Essay: The Rugged Individual Rides Again

By HP-Time.com;Roger Rosenblatt Monday, Oct. 15, 1984

If you would win over a crowd of Americans, use the term rugged individualism; they will salute it like the flag. Why not?

Everyone always says that rugged individualism is the backbone, and the jawbone, of America; that a country as grand and sturdy as this could only have been built by the self-propelled and self-interested strivings of wild-eyed nonconformists, each fur-laden Daniel Boone pursuing his independent errand into the wilderness. The term is fairly precise. More aggressive than mere individuality, less narcissistic than the "me" decade, it does not refer to people who live in health clubs or on roller skates, or to the hotly cultivated yuppies who have come to mean so much to themselves. The "rugged" saves "rugged individualism" from shabbiness by implying not merely solitary but courageous action. Look. Here comes America. Davy Crockett, Thomas Edison, Teddy Roosevelt, Henry Ford. Those fellows built a nation with their hands.

Of course, the picture is pure hokum, and everybody knows it. The West was won by wagon trains, the East by sailing ships, and they all had plenty of passengers aboard, by necessity working together. "In history," Librarian of Congress Daniel Boorstin explained, "even the great explorer had been the man who drew others to a common purpose." Try to imagine an individual so rugged he could raise a roof beam on his own. snip

Do we preserve the loner ideal as an act of national defensiveness, to protect the country from conceding that it is too much alone in the world?
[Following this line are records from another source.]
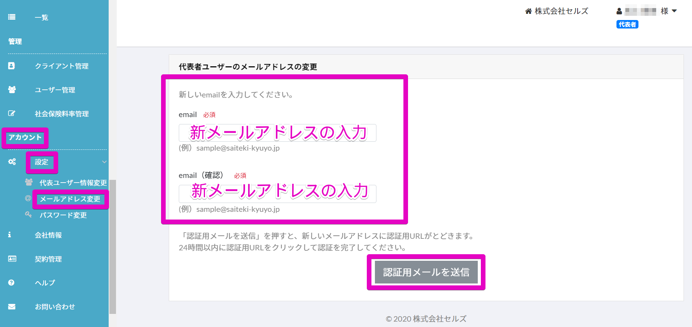Open the user account dropdown arrow
This screenshot has width=692, height=327.
click(674, 11)
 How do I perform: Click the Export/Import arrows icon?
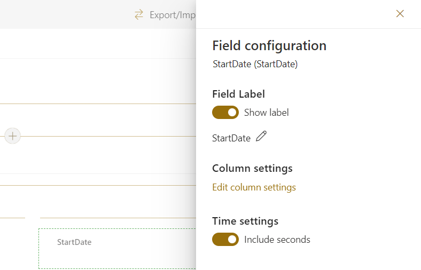point(139,15)
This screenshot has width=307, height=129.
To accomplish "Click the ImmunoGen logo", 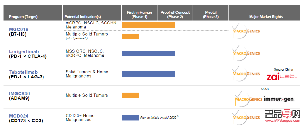I will click(279, 99).
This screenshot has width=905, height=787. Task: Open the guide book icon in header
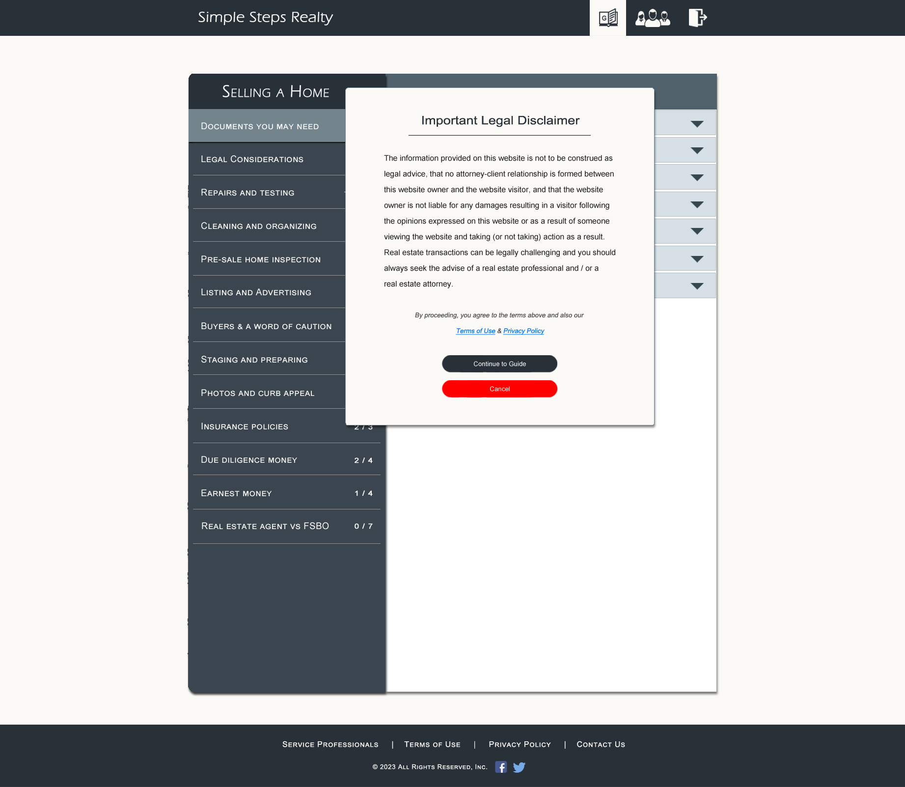click(608, 18)
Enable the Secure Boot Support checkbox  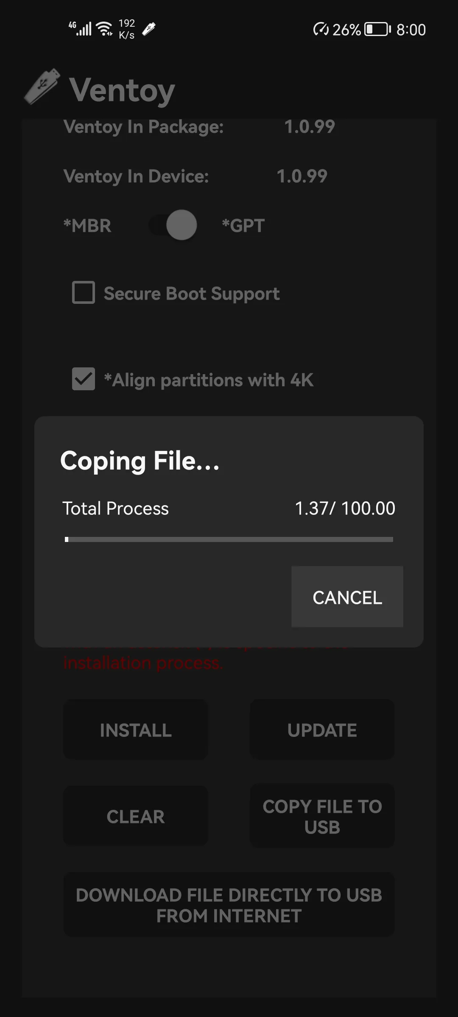tap(84, 293)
Before the Second World War, a great many Americans sought international isolation. Once the nation be came a superpower it achieved more isolation than anyone ever dreamed of; in a bipolar world, both poles are alone. The individualist Henry David Thoreau called America "The Great Western Pioneer whom the nations follow." Do they indeed? All right, then, says the proud country: If we would be left alone, let us be' alone gloriously, ruggedly. And by extension: Let every individual be alone. Prop him in front of his Apple II, and point him toward the prairie.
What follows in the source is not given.